* [Problem description] Before doing anything else, copy the entries below exactly.

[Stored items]

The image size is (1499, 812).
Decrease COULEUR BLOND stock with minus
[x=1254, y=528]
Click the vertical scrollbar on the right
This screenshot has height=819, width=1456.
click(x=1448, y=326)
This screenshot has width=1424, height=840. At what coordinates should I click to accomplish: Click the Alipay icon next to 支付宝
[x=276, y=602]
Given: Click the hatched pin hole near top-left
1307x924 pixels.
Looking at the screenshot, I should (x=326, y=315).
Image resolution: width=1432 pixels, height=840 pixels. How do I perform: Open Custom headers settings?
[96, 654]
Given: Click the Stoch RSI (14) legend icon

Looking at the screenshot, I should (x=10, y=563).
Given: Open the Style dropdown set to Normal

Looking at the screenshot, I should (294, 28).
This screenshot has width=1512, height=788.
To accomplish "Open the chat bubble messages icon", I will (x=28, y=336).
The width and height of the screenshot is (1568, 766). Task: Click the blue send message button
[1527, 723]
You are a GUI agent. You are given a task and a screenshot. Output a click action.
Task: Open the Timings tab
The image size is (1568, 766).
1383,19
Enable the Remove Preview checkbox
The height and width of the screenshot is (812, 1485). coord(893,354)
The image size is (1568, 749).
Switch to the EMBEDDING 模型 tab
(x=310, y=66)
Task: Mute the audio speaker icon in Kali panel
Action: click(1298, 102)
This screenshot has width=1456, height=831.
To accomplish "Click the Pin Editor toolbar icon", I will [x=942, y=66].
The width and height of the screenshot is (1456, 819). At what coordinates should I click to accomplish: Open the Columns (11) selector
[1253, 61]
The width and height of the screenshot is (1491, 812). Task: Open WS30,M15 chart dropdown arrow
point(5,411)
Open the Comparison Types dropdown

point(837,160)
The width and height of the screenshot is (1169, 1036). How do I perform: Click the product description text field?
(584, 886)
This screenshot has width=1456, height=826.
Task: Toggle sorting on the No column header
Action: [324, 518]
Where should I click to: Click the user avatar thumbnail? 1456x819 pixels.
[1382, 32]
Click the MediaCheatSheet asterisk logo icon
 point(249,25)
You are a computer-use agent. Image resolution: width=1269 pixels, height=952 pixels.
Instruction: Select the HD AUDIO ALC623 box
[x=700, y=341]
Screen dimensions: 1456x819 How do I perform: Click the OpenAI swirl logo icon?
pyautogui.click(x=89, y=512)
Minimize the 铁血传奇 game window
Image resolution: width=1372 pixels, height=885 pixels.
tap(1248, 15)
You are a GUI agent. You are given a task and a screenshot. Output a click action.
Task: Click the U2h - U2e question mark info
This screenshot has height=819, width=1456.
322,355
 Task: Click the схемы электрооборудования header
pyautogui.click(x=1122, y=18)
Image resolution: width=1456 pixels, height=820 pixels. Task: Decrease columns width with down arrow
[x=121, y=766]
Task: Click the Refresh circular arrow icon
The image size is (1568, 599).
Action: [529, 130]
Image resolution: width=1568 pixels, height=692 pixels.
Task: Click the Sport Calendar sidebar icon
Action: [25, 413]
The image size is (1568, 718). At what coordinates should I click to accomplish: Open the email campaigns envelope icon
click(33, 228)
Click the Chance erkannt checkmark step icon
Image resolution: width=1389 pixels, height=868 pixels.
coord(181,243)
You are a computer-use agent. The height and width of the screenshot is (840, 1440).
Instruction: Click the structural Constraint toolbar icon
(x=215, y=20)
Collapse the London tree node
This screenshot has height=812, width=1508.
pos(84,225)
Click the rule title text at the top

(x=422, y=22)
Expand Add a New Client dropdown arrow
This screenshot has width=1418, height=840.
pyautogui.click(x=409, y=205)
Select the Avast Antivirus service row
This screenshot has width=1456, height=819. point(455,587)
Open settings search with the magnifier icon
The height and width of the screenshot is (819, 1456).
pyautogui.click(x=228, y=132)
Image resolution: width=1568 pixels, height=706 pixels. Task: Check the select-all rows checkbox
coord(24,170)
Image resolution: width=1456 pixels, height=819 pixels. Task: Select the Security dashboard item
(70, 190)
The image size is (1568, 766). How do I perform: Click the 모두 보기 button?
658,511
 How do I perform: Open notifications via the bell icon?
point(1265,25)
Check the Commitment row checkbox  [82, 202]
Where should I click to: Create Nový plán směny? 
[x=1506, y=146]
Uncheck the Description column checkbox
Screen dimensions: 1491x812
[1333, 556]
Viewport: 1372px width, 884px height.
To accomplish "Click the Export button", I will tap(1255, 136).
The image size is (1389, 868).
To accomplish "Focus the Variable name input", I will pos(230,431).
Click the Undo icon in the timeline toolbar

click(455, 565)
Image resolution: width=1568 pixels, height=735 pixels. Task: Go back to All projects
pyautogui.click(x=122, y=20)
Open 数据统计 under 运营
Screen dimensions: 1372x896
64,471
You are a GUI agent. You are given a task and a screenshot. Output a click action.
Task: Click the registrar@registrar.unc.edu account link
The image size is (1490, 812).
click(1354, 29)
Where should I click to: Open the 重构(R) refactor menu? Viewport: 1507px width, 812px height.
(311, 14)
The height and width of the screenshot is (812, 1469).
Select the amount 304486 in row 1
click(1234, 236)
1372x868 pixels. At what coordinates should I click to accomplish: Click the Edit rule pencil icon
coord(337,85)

* [Task solution]
The image size is (1499, 812).
Decrease COULEUR BLOND stock with minus
[x=1254, y=528]
Click the vertical scrollbar on the right
This screenshot has height=819, width=1456.
click(x=1448, y=326)
This screenshot has width=1424, height=840. At what coordinates should I click to accomplish: Click the Alipay icon next to 支付宝
[x=276, y=602]
Given: Click the hatched pin hole near top-left
1307x924 pixels.
Looking at the screenshot, I should (x=326, y=315).
Image resolution: width=1432 pixels, height=840 pixels. How do I perform: Open Custom headers settings?
[96, 654]
Given: Click the Stoch RSI (14) legend icon

Looking at the screenshot, I should (x=10, y=563).
Given: Open the Style dropdown set to Normal

Looking at the screenshot, I should (294, 28).
This screenshot has width=1512, height=788.
To accomplish "Open the chat bubble messages icon", I will (x=28, y=336).
The width and height of the screenshot is (1568, 766). Task: Click the blue send message button
[1527, 723]
You are a GUI agent. You are given a task and a screenshot. Output a click action.
Task: Open the Timings tab
The image size is (1568, 766).
1383,19
Enable the Remove Preview checkbox
The height and width of the screenshot is (812, 1485). coord(893,354)
The image size is (1568, 749).
Switch to the EMBEDDING 模型 tab
(x=310, y=66)
Task: Mute the audio speaker icon in Kali panel
Action: click(1298, 102)
This screenshot has width=1456, height=831.
To accomplish "Click the Pin Editor toolbar icon", I will [x=942, y=66].
The width and height of the screenshot is (1456, 819). At what coordinates should I click to accomplish: Open the Columns (11) selector
[1253, 61]
The width and height of the screenshot is (1491, 812). Task: Open WS30,M15 chart dropdown arrow
point(5,411)
Open the Comparison Types dropdown

point(837,160)
The width and height of the screenshot is (1169, 1036). How do I perform: Click the product description text field?
(584, 886)
This screenshot has width=1456, height=826.
Task: Toggle sorting on the No column header
Action: [324, 518]
Where should I click to: Click the user avatar thumbnail? 1456x819 pixels.
[1382, 32]
Click the MediaCheatSheet asterisk logo icon
 point(249,25)
You are a computer-use agent. Image resolution: width=1269 pixels, height=952 pixels.
Instruction: Select the HD AUDIO ALC623 box
[x=700, y=341]
Screen dimensions: 1456x819 How do I perform: Click the OpenAI swirl logo icon?
pyautogui.click(x=89, y=512)
Minimize the 铁血传奇 game window
Image resolution: width=1372 pixels, height=885 pixels.
tap(1248, 15)
You are a GUI agent. You are given a task and a screenshot. Output a click action.
Task: Click the U2h - U2e question mark info
This screenshot has height=819, width=1456.
322,355
 Task: Click the схемы электрооборудования header
pyautogui.click(x=1122, y=18)
Image resolution: width=1456 pixels, height=820 pixels. Task: Decrease columns width with down arrow
[x=121, y=766]
Task: Click the Refresh circular arrow icon
The image size is (1568, 599).
Action: [529, 130]
Image resolution: width=1568 pixels, height=692 pixels.
Task: Click the Sport Calendar sidebar icon
Action: [25, 413]
The image size is (1568, 718). At what coordinates should I click to accomplish: Open the email campaigns envelope icon
click(33, 228)
Click the Chance erkannt checkmark step icon
Image resolution: width=1389 pixels, height=868 pixels.
coord(181,243)
You are a computer-use agent. The height and width of the screenshot is (840, 1440).
Instruction: Click the structural Constraint toolbar icon
(x=215, y=20)
Collapse the London tree node
This screenshot has height=812, width=1508.
pos(84,225)
Click the rule title text at the top

(x=422, y=22)
Expand Add a New Client dropdown arrow
This screenshot has width=1418, height=840.
pyautogui.click(x=409, y=205)
Select the Avast Antivirus service row
This screenshot has width=1456, height=819. point(455,587)
Open settings search with the magnifier icon
The height and width of the screenshot is (819, 1456).
pyautogui.click(x=228, y=132)
Image resolution: width=1568 pixels, height=706 pixels. Task: Check the select-all rows checkbox
coord(24,170)
Image resolution: width=1456 pixels, height=819 pixels. Task: Select the Security dashboard item
(70, 190)
The image size is (1568, 766). How do I perform: Click the 모두 보기 button?
658,511
 How do I perform: Open notifications via the bell icon?
point(1265,25)
Check the Commitment row checkbox  [82, 202]
Where should I click to: Create Nový plán směny? 
[x=1506, y=146]
Uncheck the Description column checkbox
Screen dimensions: 1491x812
[1333, 556]
Viewport: 1372px width, 884px height.
To accomplish "Click the Export button", I will tap(1255, 136).
The image size is (1389, 868).
To accomplish "Focus the Variable name input", I will pos(230,431).
Click the Undo icon in the timeline toolbar

click(455, 565)
Image resolution: width=1568 pixels, height=735 pixels. Task: Go back to All projects
pyautogui.click(x=122, y=20)
Open 数据统计 under 运营
Screen dimensions: 1372x896
64,471
You are a GUI agent. You are given a task and a screenshot. Output a click action.
Task: Click the registrar@registrar.unc.edu account link
The image size is (1490, 812).
click(1354, 29)
Where should I click to: Open the 重构(R) refactor menu? Viewport: 1507px width, 812px height.
(311, 14)
The height and width of the screenshot is (812, 1469).
Select the amount 304486 in row 1
click(1234, 236)
1372x868 pixels. At what coordinates should I click to accomplish: Click the Edit rule pencil icon
coord(337,85)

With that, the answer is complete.